Fall 2020 iVein® Health and Wellness Scholarship Winner
Twice a year we award a student the iVein® Health and Wellness Scholarship. Students must write an essay that promotes a practical approach to a healthy lifestyle in college and how these habits can be sustained over a lifetime.
This year’s fall scholarship was awarded to a student from San Diego Community College. Here is the winning essay:
Growing up in a lower income neighborhood in Oakland, California I was exposed to more liquor stores than grocery stores. I never stepped foot into a Whole Foods until I moved to San Diego for college. I remember leaving as soon as I read $5.99 for 4 stalks of asparagus in a jar of water. Being in college is a stressful and transformative time. You’re away from your family, coping with academic stress, juggling work and relationships, all while trying to incorporate a healthy lifestyle. As I was writing this scholarship essay, I realized how many of my daily habits originated from my years in college. It was a pivotal time of experimenting and implementing different healthy habits as I was growing into an adult.
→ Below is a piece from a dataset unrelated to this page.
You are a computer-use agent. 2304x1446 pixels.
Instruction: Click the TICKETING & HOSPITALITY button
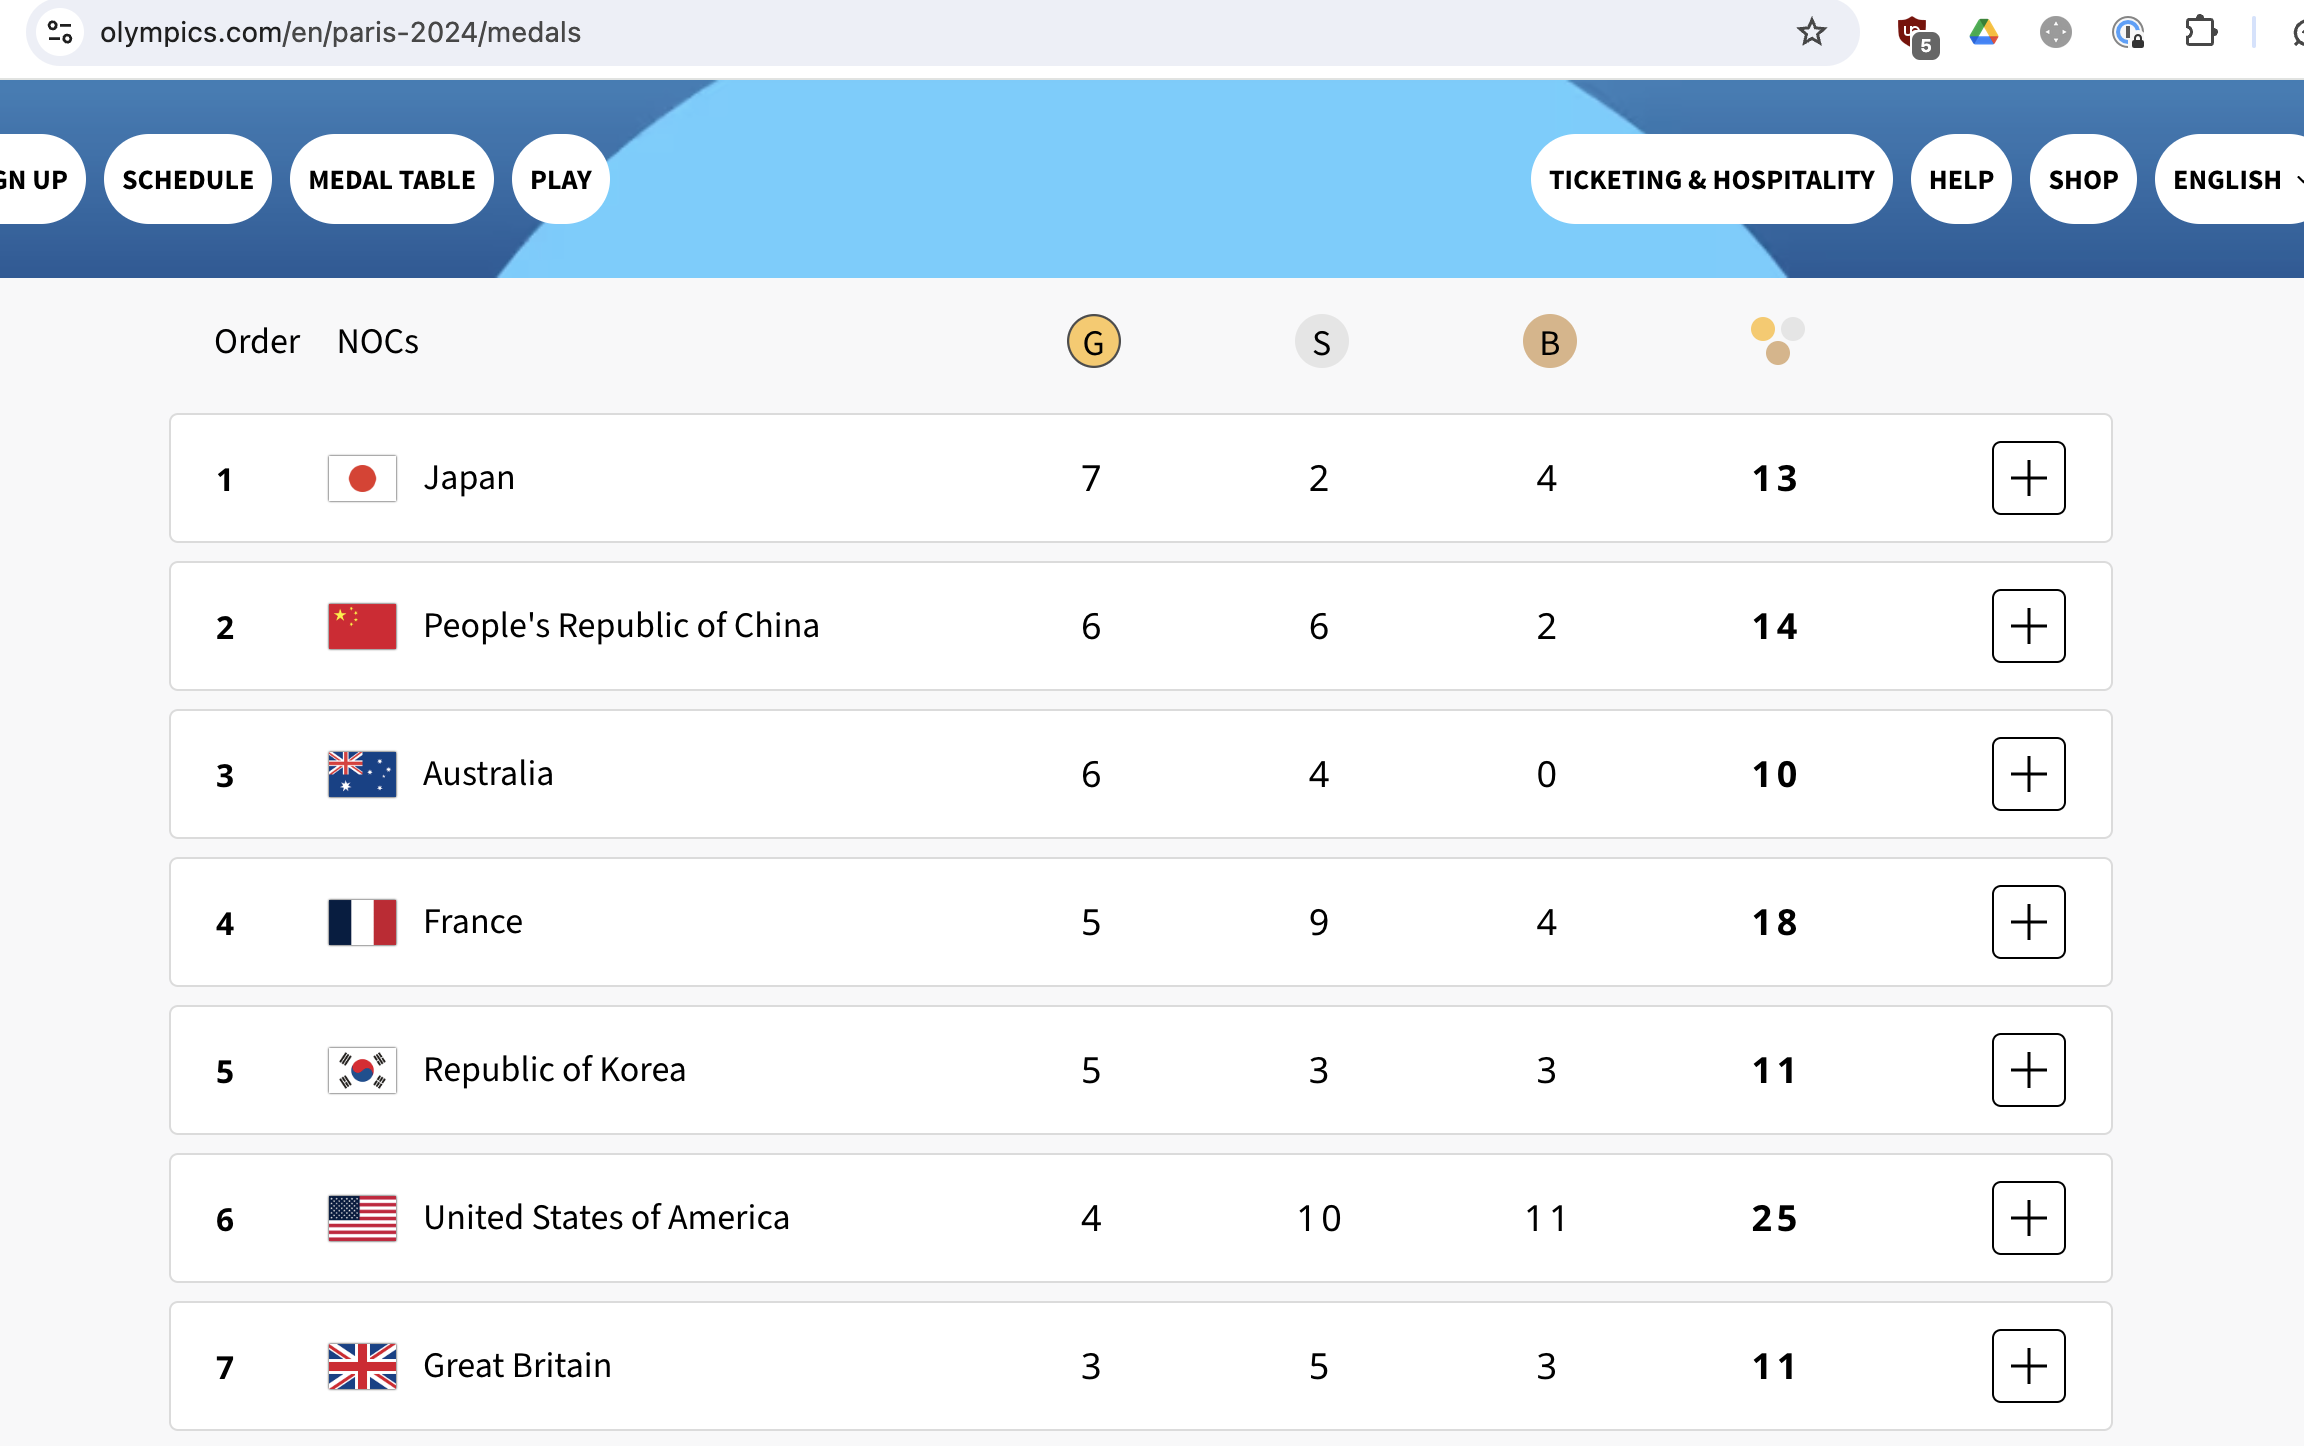pos(1711,180)
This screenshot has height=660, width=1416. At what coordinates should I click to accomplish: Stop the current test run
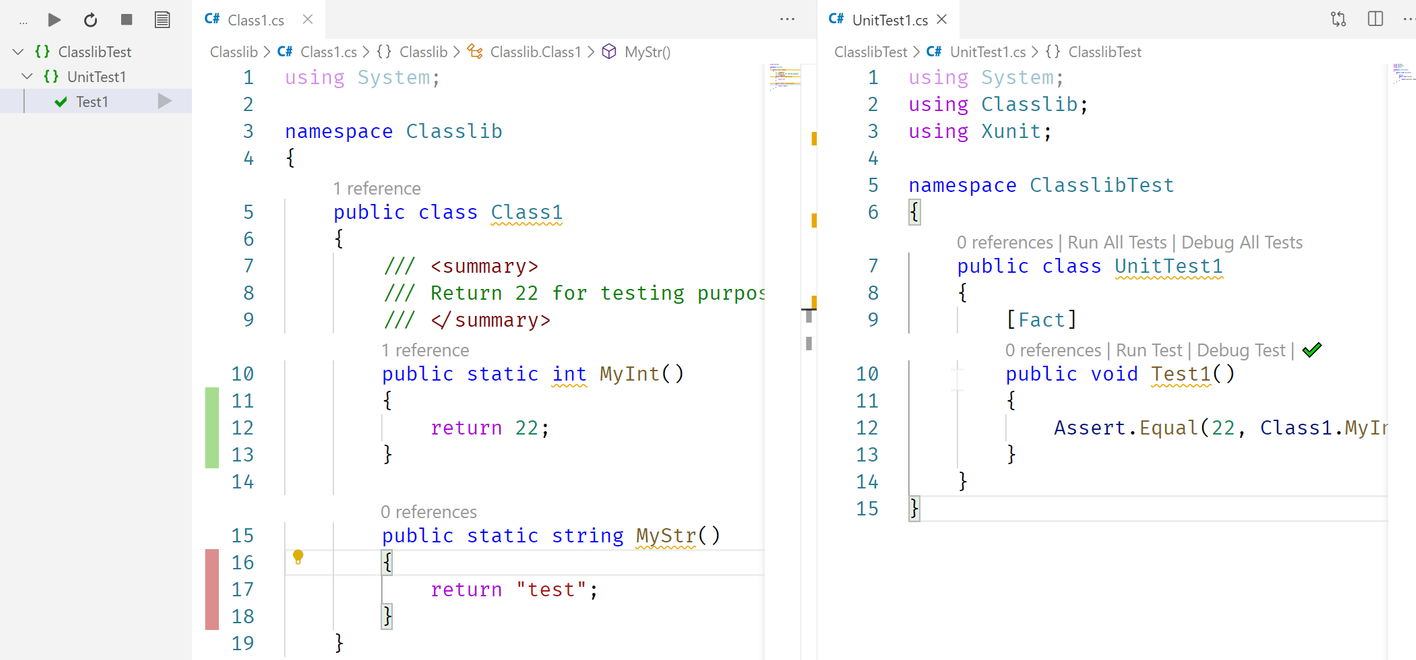(127, 19)
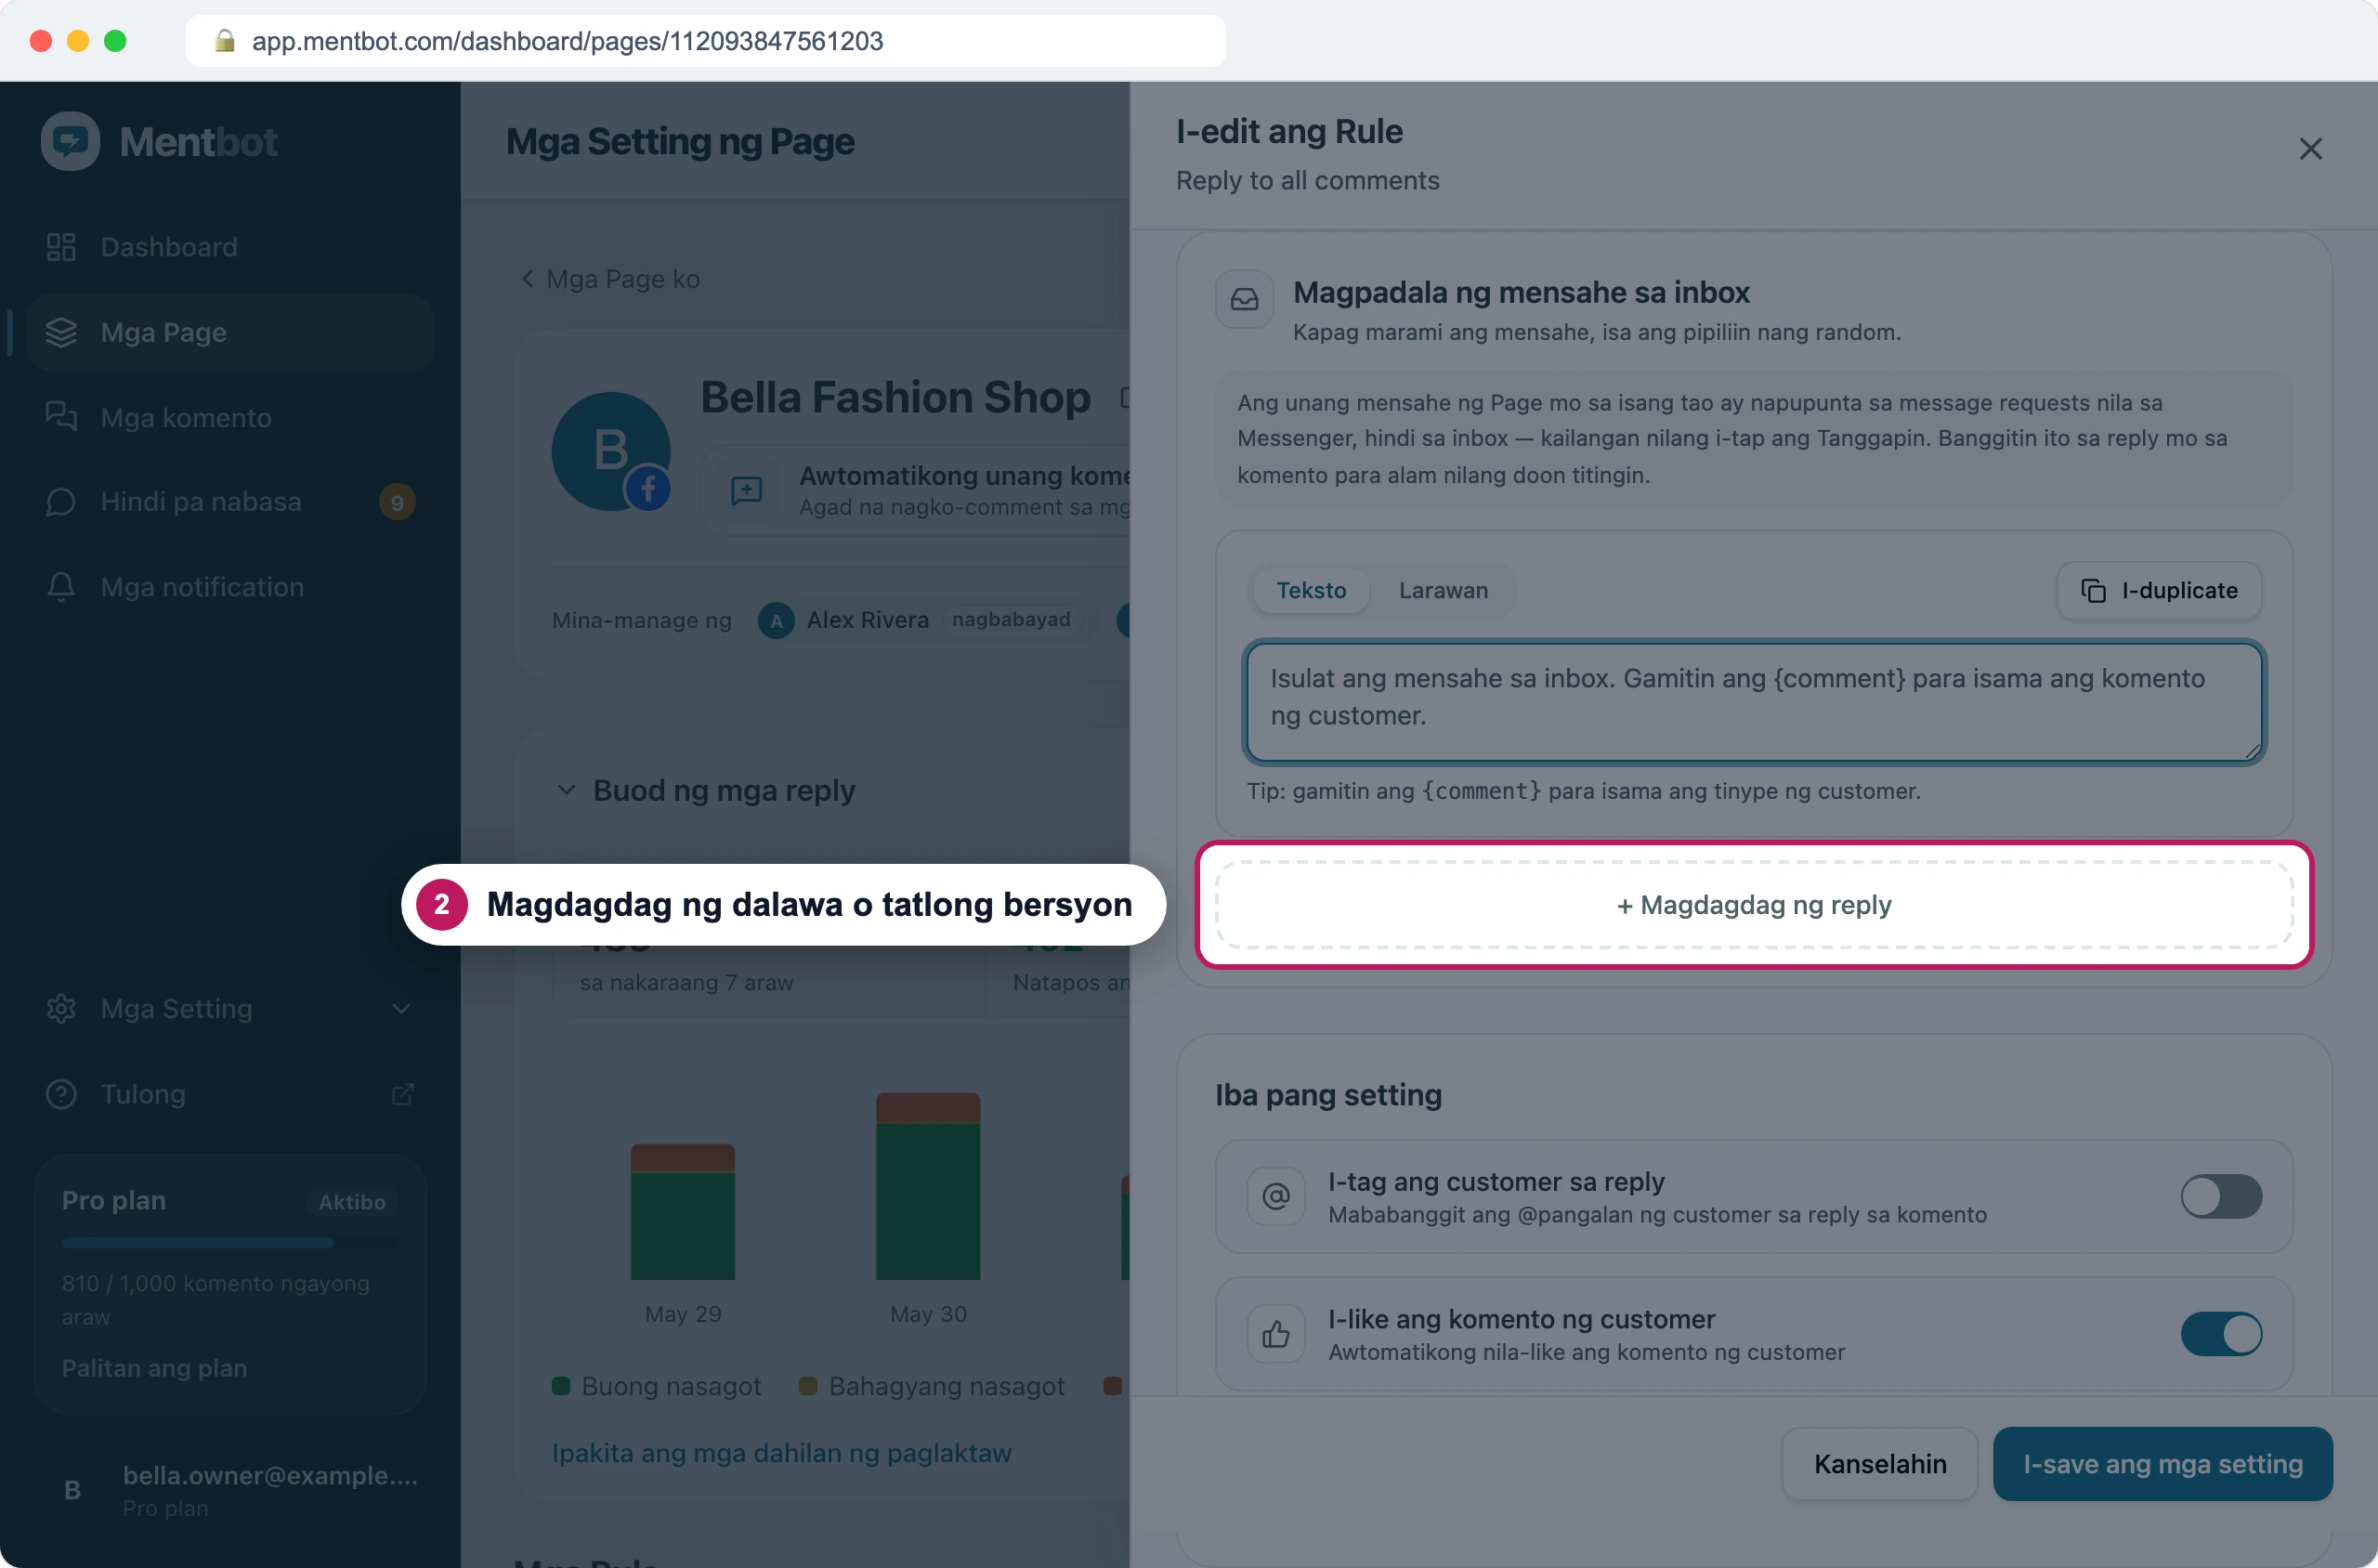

While achieving good health is a lifelong journey, the habits I learned in college completely transformed my life today.
The common perception that college students survive off cheap ramen and hot Cheetos is not only misleading but normalizes this unhealthy behavior for incoming students. Chronic illnesses like heart disease, Alzheimer’s, and depression can be prevented by what we put at the end of our fork. Every meal is an opportunity to either feed health or feed health problems. Even though I couldn’t afford shopping at Whole Foods as a college student, I found ways to cut back on food expenses while still getting plenty of nutrients. You can find healthy options at Trader Joes or Walmart for half the cost as Whole Foods. Frozen mixed vegetables became a staple in my grocery list during college. It was cheap, nutrient dense, and quick to prepare when in a rush. I would often buy black beans as a source of protein which are also packed with antioxidants and cost 99 cents per can. Healthy options are available and affordable. It just requires creativity and some planning.
When I eat healthy, I feel more energetic, vibrant, and motivated. Although spending money on healthy foods can seem burdensome in the moment, I know it will save me thousands of dollars in healthcare costs in the long run. Sleep is another vital component of our health that often gets neglected especially during college. As someone who struggled with sleep deprived anxiety in college and even today, I learned different techniques to get into a deep relaxation state that mimics sleep. According to Dr. Andrew Huberman, a neuroscientist and professor at Stanford University, his number one tip is to get direct sunlight to your eyes in the morning. Exposure to direct light sets a biological timer in your body by producing melatonin. This signals your brain when it’s time for rest. In addition, he stresses the importance of avoiding bright light at night. I found turning off my notifications on my phone after 9:00 pm and setting it away from arm’s reach helpful in getting to sleep faster.
I experienced my first onset of mental health challenges in college. I had crippling anxiety and moderate depression that prevented me from being present for the people I love. I found two methods that help manage my mental health. Both are free and accessible anytime. The first one is conscious breathing. There is transformative power and neurobiological effects of deep conscious breathing. I typically breathe in for 4 seconds, hold for 4 seconds, and exhale slowly through my nose. This bodily action immediately activates the parasympathetic nervous system which increases oxygen flow and lowers stress levels. The second method is journaling. I considered talking to a therapist when my anxiety was reaching its peak, but I unfortunately couldn’t afford a therapist at the time. Journaling is a safe, free, and accessible way to track your symptoms, process your fears, and identify negative behaviors. I’ve become my own therapist in a way by writing things I could never say to anyone. It’s played a major role in becoming more connected to my inner dialogue and identifying areas in my life I want to work on.
My final healthy habit I have cemented in college is a salient factor for my overall productivity today. As an incoming physical therapy student this fall, I have a deep passion for the science and therapeutic effects of exercise. Exercise has diverse effects on our brain and body. Exercising can physically change the structure and function of the brain by promoting the growth of new brain cells and prevent them from degeneration. It results in better mood, energy, memory, and attention. I personally exercise for the mental health benefits. The gym became my therapy throughout college. Every time I felt anxious about an upcoming exam or social event I would play my favorite album by Notorious B.I.G. and sweat out my stress at the gym. Although it can feel like a luxury in today’s busy world, I make it a priority because it has compounding positive effects on my overall productivity and mindset for the day.
Living a healthy lifestyle is an on-going process as our bodies continue to evolve with time. I am committed to living a healthy lifestyle so I can be present for others. Being healthy not only frees you from different disorders and diseases, but allows you to share meaningful moments with the people you love. It is within these moments we look back and cherish the most. Having almost lost my dad in 2017, I understand how impermanent life is and how time is truly the most important currency. As I embark on this next chapter of starting my doctor of physical therapy program back in my hometown of Oakland, California, I am excited and eager to educate and give back to the community that shaped me today.